I was courteous to Vikas and thanked him for the consideration but pushed back on the supplier development agreement. I demanded that TMC put people on the various workstreams and that we agree to a development program for TMC human capital. Vikas said that I should put my ideas on paper and we would discuss further. At the same time, I escalated the issue to Clive. This is when I compiled a note for Salim entitled “Partnership Update”. I presented the note below to Salim, Clive, Marc and Stanley at Salim’s office in Melrose Arch.



The first steering committee meeting for the program was held at megawatt park on the 9th February 2016 when Anoj Singh abruptly ended the meeting less than an hour in, because there was no reflection of the supplier development agreement in the proposed plan to progress the program.


I did not escalate my concern to Anoj. Only to Clive, Salim and Vikas. It’s unlikely that Vikas would have had a separate discussion with Anoj to end the meeting, so I deduced that my escalation to Salim worked.


Simultaneously to the Eskom and McKinsey issues, Clive was hard at work getting TMC new work. TMC was fortunate to have "contacts" in CoGTA via Mohammed Bobat. CoGTA apparently needed help executing the Back to Basics program before the next national election. Clive called to tell me that our boss had found an international consulting company that we will work with – Oliver Wyman (“OW”) Dubai. I met two directors from OW on Eric’s instruction on the 11th January 2016 at the Regiments offices in Sandton. We spent part of the day preparing presentations for meetings scheduled for the next day. Eric had arranged a series of meetings and that same evening we had dinner with Gary Pita, CFO of Transnet to discuss opportunities within Transnet. The next morning we met with Anoj Singh, CFO of Eskom and later that day we met with Minister Van Rooyen.


Following what I call the Oliver Wyman roadshow, work towards exploiting these opportunities in Transnet, Eskom and CoGTA began with vigour. The OW directors arranged regular catch-up calls and were sending through a barrage of draft proposals. The communication channels with these directors was confusing. There were times when they would call me to let me know the latest developments that took place in meetings held in Dubai. For example, there was a meeting at some point with Salim, where the OW directors were told that the opportunities at Transnet would no longer be explored so they stopped harassing me to arrange meetings with Gary Pita. Likewise, the proposal for the Nuclear Energy feasibility study simply disappeared following the first draft submission. I was never informed about these Dubai meetings nor was I ever in attendance. If it wasn’t for the OW directors telling me these developments, I would never have known.
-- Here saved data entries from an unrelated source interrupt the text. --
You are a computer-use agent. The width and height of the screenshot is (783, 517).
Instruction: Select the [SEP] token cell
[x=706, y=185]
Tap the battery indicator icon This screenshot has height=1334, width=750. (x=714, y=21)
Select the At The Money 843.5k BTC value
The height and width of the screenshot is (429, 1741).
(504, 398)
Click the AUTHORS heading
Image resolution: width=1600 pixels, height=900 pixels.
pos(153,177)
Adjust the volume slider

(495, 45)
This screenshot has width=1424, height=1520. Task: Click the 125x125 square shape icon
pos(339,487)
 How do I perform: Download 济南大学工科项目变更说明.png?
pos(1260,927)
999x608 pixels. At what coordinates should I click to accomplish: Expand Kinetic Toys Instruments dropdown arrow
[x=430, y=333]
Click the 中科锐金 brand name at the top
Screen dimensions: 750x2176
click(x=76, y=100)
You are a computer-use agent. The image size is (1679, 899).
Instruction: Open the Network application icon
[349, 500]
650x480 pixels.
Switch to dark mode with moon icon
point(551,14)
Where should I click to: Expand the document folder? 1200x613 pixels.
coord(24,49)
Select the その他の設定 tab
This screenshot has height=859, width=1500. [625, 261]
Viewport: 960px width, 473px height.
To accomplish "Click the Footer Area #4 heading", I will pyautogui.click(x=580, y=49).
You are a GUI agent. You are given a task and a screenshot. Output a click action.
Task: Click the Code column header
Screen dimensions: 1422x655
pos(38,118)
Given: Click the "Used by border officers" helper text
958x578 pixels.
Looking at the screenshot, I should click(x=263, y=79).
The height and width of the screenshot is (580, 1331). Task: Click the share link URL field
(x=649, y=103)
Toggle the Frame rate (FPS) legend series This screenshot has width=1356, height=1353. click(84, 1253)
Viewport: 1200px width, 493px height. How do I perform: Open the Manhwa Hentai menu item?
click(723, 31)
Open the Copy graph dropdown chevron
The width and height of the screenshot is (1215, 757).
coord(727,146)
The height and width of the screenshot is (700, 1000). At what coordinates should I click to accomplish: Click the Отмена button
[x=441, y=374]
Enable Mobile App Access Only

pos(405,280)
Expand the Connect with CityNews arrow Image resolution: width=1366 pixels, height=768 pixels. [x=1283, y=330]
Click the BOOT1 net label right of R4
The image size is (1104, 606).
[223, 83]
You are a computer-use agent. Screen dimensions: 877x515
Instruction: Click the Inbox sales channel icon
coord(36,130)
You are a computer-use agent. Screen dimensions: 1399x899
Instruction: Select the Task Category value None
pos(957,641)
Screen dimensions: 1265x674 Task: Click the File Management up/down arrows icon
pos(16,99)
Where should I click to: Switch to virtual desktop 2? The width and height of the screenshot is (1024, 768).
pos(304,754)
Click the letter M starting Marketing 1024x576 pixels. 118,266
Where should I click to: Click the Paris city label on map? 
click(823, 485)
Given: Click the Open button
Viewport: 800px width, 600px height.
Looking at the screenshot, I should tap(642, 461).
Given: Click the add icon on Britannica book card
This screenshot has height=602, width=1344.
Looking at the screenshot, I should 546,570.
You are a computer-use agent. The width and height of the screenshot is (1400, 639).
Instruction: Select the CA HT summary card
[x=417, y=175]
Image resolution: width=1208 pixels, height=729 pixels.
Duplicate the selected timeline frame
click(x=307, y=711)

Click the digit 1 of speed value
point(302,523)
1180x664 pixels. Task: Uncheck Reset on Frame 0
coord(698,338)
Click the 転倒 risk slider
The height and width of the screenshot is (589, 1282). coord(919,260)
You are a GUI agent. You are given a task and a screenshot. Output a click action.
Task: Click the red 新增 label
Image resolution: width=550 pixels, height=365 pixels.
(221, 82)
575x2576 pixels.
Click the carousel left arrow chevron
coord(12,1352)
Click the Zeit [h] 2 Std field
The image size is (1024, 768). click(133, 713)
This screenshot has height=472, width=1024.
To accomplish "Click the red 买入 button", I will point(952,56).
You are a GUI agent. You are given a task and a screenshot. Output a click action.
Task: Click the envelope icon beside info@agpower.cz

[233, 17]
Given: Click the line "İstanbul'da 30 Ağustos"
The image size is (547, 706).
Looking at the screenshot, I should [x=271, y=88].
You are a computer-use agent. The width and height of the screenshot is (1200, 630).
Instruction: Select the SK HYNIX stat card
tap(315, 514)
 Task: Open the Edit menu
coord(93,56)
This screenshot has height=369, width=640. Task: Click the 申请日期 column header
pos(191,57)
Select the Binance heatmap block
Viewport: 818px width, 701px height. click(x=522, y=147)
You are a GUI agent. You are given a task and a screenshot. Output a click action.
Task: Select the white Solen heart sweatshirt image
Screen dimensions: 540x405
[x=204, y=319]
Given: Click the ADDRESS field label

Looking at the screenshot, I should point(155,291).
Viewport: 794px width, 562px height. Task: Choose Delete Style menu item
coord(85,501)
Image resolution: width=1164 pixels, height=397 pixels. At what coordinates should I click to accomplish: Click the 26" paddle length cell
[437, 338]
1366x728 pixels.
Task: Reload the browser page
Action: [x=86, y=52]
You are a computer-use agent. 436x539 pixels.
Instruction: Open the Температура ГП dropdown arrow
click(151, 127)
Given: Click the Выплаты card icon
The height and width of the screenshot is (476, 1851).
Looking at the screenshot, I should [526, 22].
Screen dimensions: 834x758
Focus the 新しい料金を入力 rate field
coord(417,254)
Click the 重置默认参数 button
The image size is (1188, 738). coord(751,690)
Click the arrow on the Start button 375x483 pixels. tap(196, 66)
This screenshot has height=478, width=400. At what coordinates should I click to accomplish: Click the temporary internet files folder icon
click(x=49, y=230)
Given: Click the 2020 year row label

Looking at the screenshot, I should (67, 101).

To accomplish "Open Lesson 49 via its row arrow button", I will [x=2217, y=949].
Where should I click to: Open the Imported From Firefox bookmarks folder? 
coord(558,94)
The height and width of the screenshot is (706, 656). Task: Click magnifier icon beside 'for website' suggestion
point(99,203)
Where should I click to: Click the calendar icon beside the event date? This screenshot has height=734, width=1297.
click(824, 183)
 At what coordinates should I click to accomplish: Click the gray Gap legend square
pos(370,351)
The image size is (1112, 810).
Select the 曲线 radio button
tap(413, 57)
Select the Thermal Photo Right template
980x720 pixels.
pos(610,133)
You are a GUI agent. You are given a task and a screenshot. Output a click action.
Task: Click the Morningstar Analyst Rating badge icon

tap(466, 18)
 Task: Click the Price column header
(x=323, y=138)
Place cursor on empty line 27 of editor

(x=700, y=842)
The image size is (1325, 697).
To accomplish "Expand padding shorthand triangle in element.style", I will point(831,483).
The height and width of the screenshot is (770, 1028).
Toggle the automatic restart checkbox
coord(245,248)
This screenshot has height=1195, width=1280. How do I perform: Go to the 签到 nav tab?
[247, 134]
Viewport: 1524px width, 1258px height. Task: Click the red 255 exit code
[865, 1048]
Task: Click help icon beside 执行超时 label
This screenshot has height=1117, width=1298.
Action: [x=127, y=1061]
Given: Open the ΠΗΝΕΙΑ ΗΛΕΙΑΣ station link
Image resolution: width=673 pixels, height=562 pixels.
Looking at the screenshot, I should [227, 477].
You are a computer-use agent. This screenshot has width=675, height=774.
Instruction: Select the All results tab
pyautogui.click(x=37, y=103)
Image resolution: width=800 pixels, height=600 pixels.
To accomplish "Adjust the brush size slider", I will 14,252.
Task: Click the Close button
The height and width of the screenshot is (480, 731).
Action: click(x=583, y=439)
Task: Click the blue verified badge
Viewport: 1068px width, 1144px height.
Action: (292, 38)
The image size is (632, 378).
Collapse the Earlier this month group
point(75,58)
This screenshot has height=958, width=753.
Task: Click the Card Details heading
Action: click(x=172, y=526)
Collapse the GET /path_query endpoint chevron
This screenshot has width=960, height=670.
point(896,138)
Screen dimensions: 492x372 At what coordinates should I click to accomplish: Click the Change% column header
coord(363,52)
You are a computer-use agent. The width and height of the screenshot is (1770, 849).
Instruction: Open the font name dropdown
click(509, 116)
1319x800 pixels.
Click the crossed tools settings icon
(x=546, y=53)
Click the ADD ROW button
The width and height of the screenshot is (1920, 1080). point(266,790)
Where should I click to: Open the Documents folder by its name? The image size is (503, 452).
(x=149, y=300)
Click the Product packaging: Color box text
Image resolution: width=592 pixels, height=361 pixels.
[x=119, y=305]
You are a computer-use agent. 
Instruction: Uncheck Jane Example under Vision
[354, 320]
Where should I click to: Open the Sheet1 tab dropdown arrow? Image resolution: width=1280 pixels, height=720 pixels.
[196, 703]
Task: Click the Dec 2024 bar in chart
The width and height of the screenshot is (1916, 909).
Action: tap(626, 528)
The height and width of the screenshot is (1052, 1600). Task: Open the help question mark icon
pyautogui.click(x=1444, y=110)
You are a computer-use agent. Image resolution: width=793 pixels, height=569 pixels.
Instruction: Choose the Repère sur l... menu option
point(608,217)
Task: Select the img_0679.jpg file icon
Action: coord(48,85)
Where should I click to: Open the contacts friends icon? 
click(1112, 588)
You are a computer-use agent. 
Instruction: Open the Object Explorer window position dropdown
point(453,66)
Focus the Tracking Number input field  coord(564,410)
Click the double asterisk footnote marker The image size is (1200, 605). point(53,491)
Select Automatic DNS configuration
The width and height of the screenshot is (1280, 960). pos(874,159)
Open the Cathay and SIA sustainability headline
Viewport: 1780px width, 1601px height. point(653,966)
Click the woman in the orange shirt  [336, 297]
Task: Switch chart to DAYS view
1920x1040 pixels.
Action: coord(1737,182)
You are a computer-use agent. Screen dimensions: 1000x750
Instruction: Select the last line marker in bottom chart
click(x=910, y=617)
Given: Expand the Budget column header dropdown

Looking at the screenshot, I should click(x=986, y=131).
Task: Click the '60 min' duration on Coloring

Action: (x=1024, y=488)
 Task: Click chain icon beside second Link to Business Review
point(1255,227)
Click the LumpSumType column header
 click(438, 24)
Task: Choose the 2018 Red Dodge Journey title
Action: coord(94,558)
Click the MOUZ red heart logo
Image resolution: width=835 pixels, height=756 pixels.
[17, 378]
This made me question my position – why was I getting partial information about things that I had to execute?


I would go to bed at night realising that things were weird, but I never really had time to process it because there was always so much going on. I kept telling myself that I would deal / figure it out soon, but it seems that the time never arrived. Instead, my gut was increasingly growing uncomfortable on the basis that it was becoming clear to me that there was a lot that I didn’t know and I probably should. I didn’t even know what the right questions were to ask and who would I pose the question to anyway?


In the first two months of 2016 my relationships with Mosilo Mothepu and Tebogo Leballo grew. We got along well and had aligned views on how we intended to setup the company. Towards the end of February 2016 Tebogo mentioned that he was concerned about the fact that the Eskom MSA wasn’t signed and further, there appeared to be cracks in the TMC - McKinsey relationship that could threaten the partnership. I questioned how we could afford salaries. If the MSA wasn’t signed, there was no money coming in. At some point, this was going to be a huge issue. Tebogo was worried too but was focused more on the Regiments divorce negotiations. I spoke to Clive about this, to try and get an idea if it was a risk that I should plan for. He said that I shouldn’t worry because "if McKinsey didn’t toe the line, they would be replaced by another global consulting company". This statement validated that the relationship with Eskom was in fact in favour of Trillian and not McKinsey.


On Saturday 20th February Peter and I had planned a ‘staycation’. We arranged for our Daughter to overnight at her aunt’s and Peter and I were going to simply take a break. Peter was in the bathroom and I was in the room reading the news. I came across the article about Mohammed Bobat and Ian Whitley. I ran into the bathroom, showed Peter and I started convulsing. I didn’t know what was going on but I got scared – who was I in ‘bed’ with i.e. Trillian? Who are these people? What is going on? Up until that point, I didn’t really follow the news. I read news apps before I went to bed at night and listened to the radio. Apart from what was shared through those forums, I was ignorant to current affairs. My knowledge of the Gupta’s was only through those forums. I knew that there was a lot said about a wedding in Sun City and a flight landing at the Waterkloof airport. At that time, I had no idea what state capture was and if it was even real.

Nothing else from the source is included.